• [EXERCISE DIRECTIONS]
No line of the records may be dropped; print them all again exactly.

[Dataset records]
# # # #

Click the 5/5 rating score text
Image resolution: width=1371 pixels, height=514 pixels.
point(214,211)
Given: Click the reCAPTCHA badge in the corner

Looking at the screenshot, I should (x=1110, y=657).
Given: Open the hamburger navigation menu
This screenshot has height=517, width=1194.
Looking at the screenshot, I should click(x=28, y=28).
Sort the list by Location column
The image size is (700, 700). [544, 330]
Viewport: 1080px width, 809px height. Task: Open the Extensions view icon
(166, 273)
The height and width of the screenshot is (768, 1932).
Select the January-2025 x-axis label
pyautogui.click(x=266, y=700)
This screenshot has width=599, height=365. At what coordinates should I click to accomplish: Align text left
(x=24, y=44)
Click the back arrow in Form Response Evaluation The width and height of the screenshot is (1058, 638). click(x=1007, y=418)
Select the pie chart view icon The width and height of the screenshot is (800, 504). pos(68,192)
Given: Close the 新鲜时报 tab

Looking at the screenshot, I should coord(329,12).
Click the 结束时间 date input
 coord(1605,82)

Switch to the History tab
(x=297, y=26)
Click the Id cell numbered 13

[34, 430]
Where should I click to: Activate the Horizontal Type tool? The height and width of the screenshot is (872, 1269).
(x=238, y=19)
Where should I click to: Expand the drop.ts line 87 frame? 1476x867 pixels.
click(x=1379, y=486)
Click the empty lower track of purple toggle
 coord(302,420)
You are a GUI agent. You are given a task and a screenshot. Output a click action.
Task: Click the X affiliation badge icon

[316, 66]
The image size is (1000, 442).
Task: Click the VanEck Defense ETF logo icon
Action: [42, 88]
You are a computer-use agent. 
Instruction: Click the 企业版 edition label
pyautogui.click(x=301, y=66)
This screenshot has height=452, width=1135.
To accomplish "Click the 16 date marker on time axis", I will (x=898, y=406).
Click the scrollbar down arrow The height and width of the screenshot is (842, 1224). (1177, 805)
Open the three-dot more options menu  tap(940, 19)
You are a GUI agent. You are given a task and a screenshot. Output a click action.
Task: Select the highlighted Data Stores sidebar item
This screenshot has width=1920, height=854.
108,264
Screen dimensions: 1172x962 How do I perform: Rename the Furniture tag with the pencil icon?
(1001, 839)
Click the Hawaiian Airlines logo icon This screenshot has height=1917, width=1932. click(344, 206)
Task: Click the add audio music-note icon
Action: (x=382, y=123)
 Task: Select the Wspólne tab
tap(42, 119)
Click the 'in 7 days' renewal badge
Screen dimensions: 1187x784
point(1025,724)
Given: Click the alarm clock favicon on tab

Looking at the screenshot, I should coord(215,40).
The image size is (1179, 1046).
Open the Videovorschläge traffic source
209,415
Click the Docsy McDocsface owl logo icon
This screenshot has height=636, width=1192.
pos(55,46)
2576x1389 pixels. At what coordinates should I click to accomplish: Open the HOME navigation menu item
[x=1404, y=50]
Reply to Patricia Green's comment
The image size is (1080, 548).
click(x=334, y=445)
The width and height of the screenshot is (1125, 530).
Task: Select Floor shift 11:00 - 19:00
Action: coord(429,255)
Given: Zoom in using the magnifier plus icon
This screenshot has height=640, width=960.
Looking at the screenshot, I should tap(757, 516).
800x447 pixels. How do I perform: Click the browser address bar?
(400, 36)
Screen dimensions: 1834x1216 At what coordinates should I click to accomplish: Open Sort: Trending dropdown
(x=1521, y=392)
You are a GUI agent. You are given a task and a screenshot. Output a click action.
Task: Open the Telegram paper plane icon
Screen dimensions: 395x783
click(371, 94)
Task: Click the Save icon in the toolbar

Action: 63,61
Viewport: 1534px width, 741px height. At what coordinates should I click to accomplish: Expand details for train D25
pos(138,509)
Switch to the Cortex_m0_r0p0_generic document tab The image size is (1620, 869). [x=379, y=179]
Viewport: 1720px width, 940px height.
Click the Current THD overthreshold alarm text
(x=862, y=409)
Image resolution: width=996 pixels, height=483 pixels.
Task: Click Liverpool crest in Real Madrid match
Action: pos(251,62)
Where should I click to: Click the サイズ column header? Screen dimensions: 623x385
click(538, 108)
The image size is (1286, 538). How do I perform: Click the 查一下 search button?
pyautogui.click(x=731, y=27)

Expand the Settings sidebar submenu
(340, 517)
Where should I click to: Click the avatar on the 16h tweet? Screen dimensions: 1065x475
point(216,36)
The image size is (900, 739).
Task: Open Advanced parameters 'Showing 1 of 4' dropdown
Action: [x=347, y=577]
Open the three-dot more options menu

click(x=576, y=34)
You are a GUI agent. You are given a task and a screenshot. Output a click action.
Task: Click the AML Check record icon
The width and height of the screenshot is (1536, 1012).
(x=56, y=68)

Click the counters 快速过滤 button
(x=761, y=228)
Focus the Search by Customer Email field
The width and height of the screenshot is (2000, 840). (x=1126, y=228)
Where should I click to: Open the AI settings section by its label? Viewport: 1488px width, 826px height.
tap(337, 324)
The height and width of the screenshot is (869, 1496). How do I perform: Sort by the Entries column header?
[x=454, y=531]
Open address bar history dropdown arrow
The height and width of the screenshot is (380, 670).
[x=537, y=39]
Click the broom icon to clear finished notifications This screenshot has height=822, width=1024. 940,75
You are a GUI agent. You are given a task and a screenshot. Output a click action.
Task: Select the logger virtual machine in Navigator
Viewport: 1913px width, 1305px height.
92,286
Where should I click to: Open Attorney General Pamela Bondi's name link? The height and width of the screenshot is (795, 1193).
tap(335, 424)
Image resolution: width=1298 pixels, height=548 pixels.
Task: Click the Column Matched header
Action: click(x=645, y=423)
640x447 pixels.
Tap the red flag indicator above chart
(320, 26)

# # # #

• [TASK OUTPUT]
Click the 5/5 rating score text
Image resolution: width=1371 pixels, height=514 pixels.
point(214,211)
Given: Click the reCAPTCHA badge in the corner

Looking at the screenshot, I should (x=1110, y=657).
Given: Open the hamburger navigation menu
This screenshot has height=517, width=1194.
Looking at the screenshot, I should click(x=28, y=28).
Sort the list by Location column
The image size is (700, 700). [544, 330]
Viewport: 1080px width, 809px height. Task: Open the Extensions view icon
(166, 273)
The height and width of the screenshot is (768, 1932).
Select the January-2025 x-axis label
pyautogui.click(x=266, y=700)
This screenshot has width=599, height=365. At what coordinates should I click to accomplish: Align text left
(x=24, y=44)
Click the back arrow in Form Response Evaluation The width and height of the screenshot is (1058, 638). click(x=1007, y=418)
Select the pie chart view icon The width and height of the screenshot is (800, 504). pos(68,192)
Given: Close the 新鲜时报 tab

Looking at the screenshot, I should coord(329,12).
Click the 结束时间 date input
 coord(1605,82)

Switch to the History tab
(x=297, y=26)
Click the Id cell numbered 13

[34, 430]
Where should I click to: Activate the Horizontal Type tool? The height and width of the screenshot is (872, 1269).
(x=238, y=19)
Where should I click to: Expand the drop.ts line 87 frame? 1476x867 pixels.
click(x=1379, y=486)
Click the empty lower track of purple toggle
 coord(302,420)
You are a GUI agent. You are given a task and a screenshot. Output a click action.
Task: Click the X affiliation badge icon

[316, 66]
The image size is (1000, 442).
Task: Click the VanEck Defense ETF logo icon
Action: [42, 88]
You are a computer-use agent. 
Instruction: Click the 企业版 edition label
pyautogui.click(x=301, y=66)
This screenshot has height=452, width=1135.
To accomplish "Click the 16 date marker on time axis", I will (x=898, y=406).
Click the scrollbar down arrow The height and width of the screenshot is (842, 1224). (1177, 805)
Open the three-dot more options menu  tap(940, 19)
You are a GUI agent. You are given a task and a screenshot. Output a click action.
Task: Select the highlighted Data Stores sidebar item
This screenshot has width=1920, height=854.
108,264
Screen dimensions: 1172x962 How do I perform: Rename the Furniture tag with the pencil icon?
(1001, 839)
Click the Hawaiian Airlines logo icon This screenshot has height=1917, width=1932. click(344, 206)
Task: Click the add audio music-note icon
Action: (x=382, y=123)
 Task: Select the Wspólne tab
tap(42, 119)
Click the 'in 7 days' renewal badge
Screen dimensions: 1187x784
point(1025,724)
Given: Click the alarm clock favicon on tab

Looking at the screenshot, I should coord(215,40).
The image size is (1179, 1046).
Open the Videovorschläge traffic source
209,415
Click the Docsy McDocsface owl logo icon
This screenshot has height=636, width=1192.
pos(55,46)
2576x1389 pixels. At what coordinates should I click to accomplish: Open the HOME navigation menu item
[x=1404, y=50]
Reply to Patricia Green's comment
The image size is (1080, 548).
click(x=334, y=445)
The width and height of the screenshot is (1125, 530).
Task: Select Floor shift 11:00 - 19:00
Action: coord(429,255)
Given: Zoom in using the magnifier plus icon
This screenshot has height=640, width=960.
Looking at the screenshot, I should tap(757, 516).
800x447 pixels. How do I perform: Click the browser address bar?
(400, 36)
Screen dimensions: 1834x1216 At what coordinates should I click to accomplish: Open Sort: Trending dropdown
(x=1521, y=392)
You are a GUI agent. You are given a task and a screenshot. Output a click action.
Task: Open the Telegram paper plane icon
Screen dimensions: 395x783
click(371, 94)
Task: Click the Save icon in the toolbar

Action: 63,61
Viewport: 1534px width, 741px height. At what coordinates should I click to accomplish: Expand details for train D25
pos(138,509)
Switch to the Cortex_m0_r0p0_generic document tab The image size is (1620, 869). [x=379, y=179]
Viewport: 1720px width, 940px height.
Click the Current THD overthreshold alarm text
(x=862, y=409)
Image resolution: width=996 pixels, height=483 pixels.
Task: Click Liverpool crest in Real Madrid match
Action: pos(251,62)
Where should I click to: Click the サイズ column header? Screen dimensions: 623x385
click(538, 108)
The image size is (1286, 538). How do I perform: Click the 查一下 search button?
pyautogui.click(x=731, y=27)

Expand the Settings sidebar submenu
(340, 517)
Where should I click to: Click the avatar on the 16h tweet? Screen dimensions: 1065x475
point(216,36)
The image size is (900, 739).
Task: Open Advanced parameters 'Showing 1 of 4' dropdown
Action: [x=347, y=577]
Open the three-dot more options menu

click(x=576, y=34)
You are a GUI agent. You are given a task and a screenshot. Output a click action.
Task: Click the AML Check record icon
The width and height of the screenshot is (1536, 1012).
(x=56, y=68)

Click the counters 快速过滤 button
(x=761, y=228)
Focus the Search by Customer Email field
The width and height of the screenshot is (2000, 840). (x=1126, y=228)
Where should I click to: Open the AI settings section by its label? Viewport: 1488px width, 826px height.
tap(337, 324)
The height and width of the screenshot is (869, 1496). How do I perform: Sort by the Entries column header?
[x=454, y=531]
Open address bar history dropdown arrow
The height and width of the screenshot is (380, 670).
[x=537, y=39]
Click the broom icon to clear finished notifications This screenshot has height=822, width=1024. 940,75
You are a GUI agent. You are given a task and a screenshot. Output a click action.
Task: Select the logger virtual machine in Navigator
Viewport: 1913px width, 1305px height.
92,286
Where should I click to: Open Attorney General Pamela Bondi's name link? The height and width of the screenshot is (795, 1193).
tap(335, 424)
Image resolution: width=1298 pixels, height=548 pixels.
Task: Click the Column Matched header
Action: click(x=645, y=423)
640x447 pixels.
Tap the red flag indicator above chart
(320, 26)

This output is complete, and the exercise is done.